This year’s OpenTech was, as usual, full of interesting and inspiring talks. It’s interesting seeing how it’s come on from its roots in NTK’s Festival of Inappropriate Technology and NotCon. It’s a bit tidier and shinier than its predecessors – no more loyalty card swapping or best carrier bag competitions, and the infamous iPod Shuffle Shuffle was nowhere to be seen. Perhaps it’s a sign of how the UK tech scene has grown up, just a little, as this year’s OpenTech was more serious and down to business, but nevertheless as earnest and excited as ever. Unlike other years I’m not going to cover what happened in painstaking detail (not when you can just follow the hashtag on Twitter) but I have scribbled down some random thoughts spilling off my brain…
The political subtext of government data
One of the reasons we can be more serious these days is that the years of relentless campaigning have paid off, and we are now getting more and more open data from the government, and other sources, to mash up, with a variety of results such as traffic injury maps, finding postboxes or visualising spending cuts.
This is, by and large, fab – getting the full potential out of the data that has been gathered by the government at public expense by letting the public explore it. It’s even possible to envision how this data can be used to disrupt or even disprove party political beliefs and theories by exposing them to cold, hard data. But a deluge of data does not mean the end of theory (as Chris Anderson has expounded). Data is not some cut-and-dried artefact free of politics or prejudices.
Hadley Beeman‘s talk on the challenges facing those playing with such data. She explained often there are things such as reference numbers, acronyms – a whole unspoken culture behind the data – which can get stripped out when presented to the wider public. And this got me thinking about subtext behind datasets; what are the unspoken assumptions being made in their collection, or the process behind the design of the system that has collected them?
For example, lets take performance data from schools; usually visualised as a league table, they become the focus of obsession by parents. The league tables have however become the focus of much ire from within the education profession, BERG have attempted to make more of the data with their Schooloscope project – which looks lovely and more user-friendly than columns of figures in newspapers, but misses the point – the league tables aren’t demonised because of their format, but because they may not accurately represent the performance of a school – they may ignore social disadvantages a school’s intake may suffer from, ignore extra-curricular activity or that “soft” subjects are given the same prominence as “hard” subjects. Which of these factors you think really matters will largely be down to your political beliefs, and conversely, the decisions that led to this data being recorded and the way it was assessed, broken down and analysed will also be politically influenced.
There is a feedback loop as well – recording this data in a particular way can end up affecting the very thing we’re trying to assess. After years of being incentivised to perform better in league tables, schools are now accused by some of being little more than coaching centres for children to pass exams than providing them with a full and rich education to prepare them for life. This is not a universally-agreed fact either, but an opinion shaped and refracted by the critic’s political beliefs; even if you agree it’s happening, you may disagree on whether it’s a good or bad thing. In short, the whole process of collecting data – supposedly simple, neutral and objective – opens a can of political worms and can create polarised debate. Simply opening up data and casting many eyes over it is not going to make the controversies about these data go away. And in fact, by doing so without questioning the subtext, we can end up unwittingly complying with the social and political aims of those who collect it.

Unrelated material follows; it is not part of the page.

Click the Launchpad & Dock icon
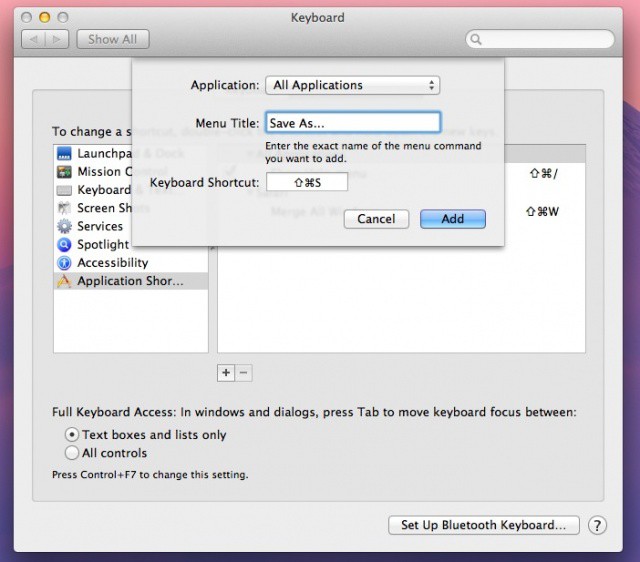Image resolution: width=640 pixels, height=562 pixels. pyautogui.click(x=64, y=154)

This might sound a bit paranoid, and wanky, and so I’ll stress that this should not dampen enthusiasm for doing more with out data. The data being opened up (not just by the government, but by the BBC, the Guardian and many other providers) has so many potential uses and ways of enriching us socially. But at the same time we should always be questioning the provenance of data, think about the decisions that had to be made in structuring that data, and asking not just about the data we have got, but what useful data might be missing.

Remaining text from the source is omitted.